* ACTIVITY
With nothing omitted, transcribe the entries exactly as written.

* EXERCISE DATA
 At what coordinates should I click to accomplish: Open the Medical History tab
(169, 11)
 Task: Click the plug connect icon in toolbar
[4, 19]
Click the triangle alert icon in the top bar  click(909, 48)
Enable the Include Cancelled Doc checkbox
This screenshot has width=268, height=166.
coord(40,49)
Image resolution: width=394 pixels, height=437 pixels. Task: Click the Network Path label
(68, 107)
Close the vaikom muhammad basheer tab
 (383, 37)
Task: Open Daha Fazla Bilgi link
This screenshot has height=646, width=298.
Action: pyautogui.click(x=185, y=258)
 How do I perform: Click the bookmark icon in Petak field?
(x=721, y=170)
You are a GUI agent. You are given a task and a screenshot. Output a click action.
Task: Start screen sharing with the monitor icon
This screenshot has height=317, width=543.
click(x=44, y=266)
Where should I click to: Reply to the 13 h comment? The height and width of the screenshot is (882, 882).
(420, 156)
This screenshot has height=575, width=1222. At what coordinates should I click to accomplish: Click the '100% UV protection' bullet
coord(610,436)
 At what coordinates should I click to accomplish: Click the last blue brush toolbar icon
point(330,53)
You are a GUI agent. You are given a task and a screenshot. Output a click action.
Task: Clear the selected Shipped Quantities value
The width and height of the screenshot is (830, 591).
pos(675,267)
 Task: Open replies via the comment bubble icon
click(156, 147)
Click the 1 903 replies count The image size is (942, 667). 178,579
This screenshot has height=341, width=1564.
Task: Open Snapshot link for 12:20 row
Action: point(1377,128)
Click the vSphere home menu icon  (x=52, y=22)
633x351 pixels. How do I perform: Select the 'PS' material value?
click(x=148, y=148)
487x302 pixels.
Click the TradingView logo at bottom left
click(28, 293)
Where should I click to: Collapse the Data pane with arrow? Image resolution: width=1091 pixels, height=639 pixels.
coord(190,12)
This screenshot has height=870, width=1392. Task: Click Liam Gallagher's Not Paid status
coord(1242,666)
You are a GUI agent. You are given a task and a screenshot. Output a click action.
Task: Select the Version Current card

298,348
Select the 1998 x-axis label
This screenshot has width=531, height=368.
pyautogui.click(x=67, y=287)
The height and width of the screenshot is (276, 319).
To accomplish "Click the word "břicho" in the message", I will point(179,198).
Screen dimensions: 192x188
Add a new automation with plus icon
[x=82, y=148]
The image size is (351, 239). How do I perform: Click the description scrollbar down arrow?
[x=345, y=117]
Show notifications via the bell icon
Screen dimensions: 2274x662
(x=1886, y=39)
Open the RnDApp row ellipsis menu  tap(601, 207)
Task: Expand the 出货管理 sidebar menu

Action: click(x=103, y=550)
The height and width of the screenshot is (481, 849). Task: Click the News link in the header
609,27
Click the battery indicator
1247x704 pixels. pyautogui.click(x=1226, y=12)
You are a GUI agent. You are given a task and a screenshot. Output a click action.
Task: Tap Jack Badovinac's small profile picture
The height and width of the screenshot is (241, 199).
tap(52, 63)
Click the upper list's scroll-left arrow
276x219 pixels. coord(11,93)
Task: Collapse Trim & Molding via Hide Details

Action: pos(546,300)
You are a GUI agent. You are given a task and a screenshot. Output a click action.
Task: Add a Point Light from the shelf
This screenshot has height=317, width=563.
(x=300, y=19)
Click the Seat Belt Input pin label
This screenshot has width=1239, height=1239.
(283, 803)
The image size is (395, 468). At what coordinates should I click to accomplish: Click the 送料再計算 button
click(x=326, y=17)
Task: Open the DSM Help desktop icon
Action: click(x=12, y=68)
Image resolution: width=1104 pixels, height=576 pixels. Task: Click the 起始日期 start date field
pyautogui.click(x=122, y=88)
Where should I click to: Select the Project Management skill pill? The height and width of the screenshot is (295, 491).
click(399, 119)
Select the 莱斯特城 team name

* OUTPUT OF THE EXERCISE
 At what coordinates should I click to accomplish: Open the Medical History tab
(169, 11)
 Task: Click the plug connect icon in toolbar
[4, 19]
Click the triangle alert icon in the top bar  click(909, 48)
Enable the Include Cancelled Doc checkbox
This screenshot has width=268, height=166.
coord(40,49)
Image resolution: width=394 pixels, height=437 pixels. Task: Click the Network Path label
(68, 107)
Close the vaikom muhammad basheer tab
 (383, 37)
Task: Open Daha Fazla Bilgi link
This screenshot has height=646, width=298.
Action: pyautogui.click(x=185, y=258)
 How do I perform: Click the bookmark icon in Petak field?
(x=721, y=170)
You are a GUI agent. You are given a task and a screenshot. Output a click action.
Task: Start screen sharing with the monitor icon
This screenshot has height=317, width=543.
click(x=44, y=266)
Where should I click to: Reply to the 13 h comment? The height and width of the screenshot is (882, 882).
(420, 156)
This screenshot has height=575, width=1222. At what coordinates should I click to accomplish: Click the '100% UV protection' bullet
coord(610,436)
 At what coordinates should I click to accomplish: Click the last blue brush toolbar icon
point(330,53)
You are a GUI agent. You are given a task and a screenshot. Output a click action.
Task: Clear the selected Shipped Quantities value
The width and height of the screenshot is (830, 591).
pos(675,267)
 Task: Open replies via the comment bubble icon
click(156, 147)
Click the 1 903 replies count The image size is (942, 667). 178,579
This screenshot has height=341, width=1564.
Task: Open Snapshot link for 12:20 row
Action: point(1377,128)
Click the vSphere home menu icon  (x=52, y=22)
633x351 pixels. How do I perform: Select the 'PS' material value?
click(x=148, y=148)
487x302 pixels.
Click the TradingView logo at bottom left
click(28, 293)
Where should I click to: Collapse the Data pane with arrow? Image resolution: width=1091 pixels, height=639 pixels.
coord(190,12)
This screenshot has height=870, width=1392. Task: Click Liam Gallagher's Not Paid status
coord(1242,666)
You are a GUI agent. You are given a task and a screenshot. Output a click action.
Task: Select the Version Current card

298,348
Select the 1998 x-axis label
This screenshot has width=531, height=368.
pyautogui.click(x=67, y=287)
The height and width of the screenshot is (276, 319).
To accomplish "Click the word "břicho" in the message", I will point(179,198).
Screen dimensions: 192x188
Add a new automation with plus icon
[x=82, y=148]
The image size is (351, 239). How do I perform: Click the description scrollbar down arrow?
[x=345, y=117]
Show notifications via the bell icon
Screen dimensions: 2274x662
(x=1886, y=39)
Open the RnDApp row ellipsis menu  tap(601, 207)
Task: Expand the 出货管理 sidebar menu

Action: click(x=103, y=550)
The height and width of the screenshot is (481, 849). Task: Click the News link in the header
609,27
Click the battery indicator
1247x704 pixels. pyautogui.click(x=1226, y=12)
You are a GUI agent. You are given a task and a screenshot. Output a click action.
Task: Tap Jack Badovinac's small profile picture
The height and width of the screenshot is (241, 199).
tap(52, 63)
Click the upper list's scroll-left arrow
276x219 pixels. coord(11,93)
Task: Collapse Trim & Molding via Hide Details

Action: pos(546,300)
You are a GUI agent. You are given a task and a screenshot. Output a click action.
Task: Add a Point Light from the shelf
This screenshot has height=317, width=563.
(x=300, y=19)
Click the Seat Belt Input pin label
This screenshot has width=1239, height=1239.
(283, 803)
The image size is (395, 468). At what coordinates should I click to accomplish: Click the 送料再計算 button
click(x=326, y=17)
Task: Open the DSM Help desktop icon
Action: click(x=12, y=68)
Image resolution: width=1104 pixels, height=576 pixels. Task: Click the 起始日期 start date field
pyautogui.click(x=122, y=88)
Where should I click to: Select the Project Management skill pill? The height and width of the screenshot is (295, 491).
click(399, 119)
Select the 莱斯特城 team name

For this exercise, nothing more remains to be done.